*Selection:*

◇ ◇ ◇ ◇ ◇ ◇ ◇

Advanced Multi-Site with Custom Sites

# Add your new site to the available sites
results = multi_site_scrape(
    query="coffee shops",
    location="seattle",
    sites=['yellowpages_us', 'google_maps', 'new_site_name']
)

📊 Data Output Format

All scrapers return a standardized dictionary format:

{
    'name': 'Business Name',
    'phone': '(555) 123-4567',
    'address': '123 Main St, City, State 12345',
    'full_address': '123 Main St, City, State 12345',
    'website': 'https://business-website.com',
    'link': 'https://directory-site.com/business-page',
    'rating': '4.5',
    'rating_count': '(123)',
    'query': 'restaurants',
    'location': 'new york',
    'source': 'YellowPages.com (USA)'
}

🧪 Testing New Sites

1. Selector Validation

# Test if selectors find elements
python test_updated_selectors.py

2. Data Quality Check

# Check data completeness
results = scraper.scrape("test query", "test location")
phone_coverage = sum(1 for r in results if r.get('phone')) / len(results)
print(f"Phone coverage: {phone_coverage:.1%}")

3. Debug Mode

# Enable debug mode for screenshots and detailed logging
scraper = NewSiteScraper(config, debug=True)

🛠️ Troubleshooting

Common Issues & Solutions

❌ "No business cards found"

# Solution: Test different selectors
selectors_to_try = ['.listing', '.result', '.business', '.company']
for selector in selectors_to_try:
    elements = page.query_selector_all(selector)
    print(f"{selector}: {len(elements)} found")

❌ "Found cards but no data extracted"

◇ ◇ ◇ ◇ ◇ ◇ ◇

*What the task asks:* Render this sentence from the scraper guide in Spanish: "All scrapers return a standardized dictionary format:" The material that comes next is from a different source.

*Records supplied:*
◇ ◇ ◇ ◇ ◇ ◇ ◇

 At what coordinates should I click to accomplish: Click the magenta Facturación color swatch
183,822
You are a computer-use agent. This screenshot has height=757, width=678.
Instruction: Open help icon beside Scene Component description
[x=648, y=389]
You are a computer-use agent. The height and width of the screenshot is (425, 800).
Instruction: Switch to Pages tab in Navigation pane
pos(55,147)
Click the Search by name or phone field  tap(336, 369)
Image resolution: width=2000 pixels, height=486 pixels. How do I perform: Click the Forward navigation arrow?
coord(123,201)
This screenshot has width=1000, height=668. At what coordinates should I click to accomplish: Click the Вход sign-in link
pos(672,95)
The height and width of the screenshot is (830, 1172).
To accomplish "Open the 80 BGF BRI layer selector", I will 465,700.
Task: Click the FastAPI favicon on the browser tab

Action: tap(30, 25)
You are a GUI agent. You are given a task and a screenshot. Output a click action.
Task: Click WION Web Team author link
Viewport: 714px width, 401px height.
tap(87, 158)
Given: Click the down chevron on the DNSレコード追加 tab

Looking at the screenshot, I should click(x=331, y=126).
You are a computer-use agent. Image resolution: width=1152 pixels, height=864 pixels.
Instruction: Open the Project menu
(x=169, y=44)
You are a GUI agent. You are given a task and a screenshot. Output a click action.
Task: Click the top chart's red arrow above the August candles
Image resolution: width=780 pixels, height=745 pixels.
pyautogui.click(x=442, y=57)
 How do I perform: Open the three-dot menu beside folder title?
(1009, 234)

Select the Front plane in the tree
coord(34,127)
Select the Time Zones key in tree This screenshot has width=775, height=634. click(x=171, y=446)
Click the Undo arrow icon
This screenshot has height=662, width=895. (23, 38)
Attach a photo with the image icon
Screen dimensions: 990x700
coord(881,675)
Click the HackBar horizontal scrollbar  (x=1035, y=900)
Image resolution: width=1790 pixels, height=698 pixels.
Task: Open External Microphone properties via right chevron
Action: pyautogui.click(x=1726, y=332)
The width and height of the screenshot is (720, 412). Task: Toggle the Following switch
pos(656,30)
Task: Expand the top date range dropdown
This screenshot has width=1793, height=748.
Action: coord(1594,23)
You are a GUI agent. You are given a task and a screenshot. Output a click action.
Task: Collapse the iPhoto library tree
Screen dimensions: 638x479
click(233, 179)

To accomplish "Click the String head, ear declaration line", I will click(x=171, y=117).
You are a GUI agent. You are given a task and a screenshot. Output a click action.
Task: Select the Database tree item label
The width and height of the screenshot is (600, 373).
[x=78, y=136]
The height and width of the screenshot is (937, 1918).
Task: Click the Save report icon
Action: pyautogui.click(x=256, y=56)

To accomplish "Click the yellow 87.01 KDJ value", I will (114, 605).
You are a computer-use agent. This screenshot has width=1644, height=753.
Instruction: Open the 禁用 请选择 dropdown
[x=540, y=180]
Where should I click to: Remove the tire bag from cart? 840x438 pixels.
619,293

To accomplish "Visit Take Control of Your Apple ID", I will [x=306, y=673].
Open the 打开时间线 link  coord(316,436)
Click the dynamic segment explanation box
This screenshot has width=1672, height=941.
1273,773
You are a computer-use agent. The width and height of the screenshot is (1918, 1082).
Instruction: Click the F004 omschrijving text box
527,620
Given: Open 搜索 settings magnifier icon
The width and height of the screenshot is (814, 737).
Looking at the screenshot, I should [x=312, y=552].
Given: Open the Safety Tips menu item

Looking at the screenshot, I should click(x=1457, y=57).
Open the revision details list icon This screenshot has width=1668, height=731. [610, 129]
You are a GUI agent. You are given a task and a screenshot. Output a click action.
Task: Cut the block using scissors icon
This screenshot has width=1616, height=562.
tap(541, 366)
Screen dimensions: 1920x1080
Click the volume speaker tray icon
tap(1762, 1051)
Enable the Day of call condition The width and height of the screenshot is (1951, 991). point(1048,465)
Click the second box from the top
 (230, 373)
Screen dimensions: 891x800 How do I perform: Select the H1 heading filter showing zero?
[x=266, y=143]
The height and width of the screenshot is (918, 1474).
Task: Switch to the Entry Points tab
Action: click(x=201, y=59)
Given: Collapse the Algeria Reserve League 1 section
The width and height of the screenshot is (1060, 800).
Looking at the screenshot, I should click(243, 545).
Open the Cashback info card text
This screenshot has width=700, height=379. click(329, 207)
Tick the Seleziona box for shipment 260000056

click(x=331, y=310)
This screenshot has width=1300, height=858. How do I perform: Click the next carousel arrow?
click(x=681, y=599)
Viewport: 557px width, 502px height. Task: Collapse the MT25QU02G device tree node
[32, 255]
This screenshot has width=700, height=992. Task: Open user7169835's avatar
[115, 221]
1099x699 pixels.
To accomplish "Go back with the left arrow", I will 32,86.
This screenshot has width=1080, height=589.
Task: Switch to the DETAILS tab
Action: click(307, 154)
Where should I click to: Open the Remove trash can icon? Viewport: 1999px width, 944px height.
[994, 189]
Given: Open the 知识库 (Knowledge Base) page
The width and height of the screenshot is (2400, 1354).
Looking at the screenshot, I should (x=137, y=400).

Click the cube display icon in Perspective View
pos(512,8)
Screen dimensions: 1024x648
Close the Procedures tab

◇ ◇ ◇ ◇ ◇ ◇ ◇

*Finished task:* Todos los scrapers devuelven un formato de diccionario estandarizado: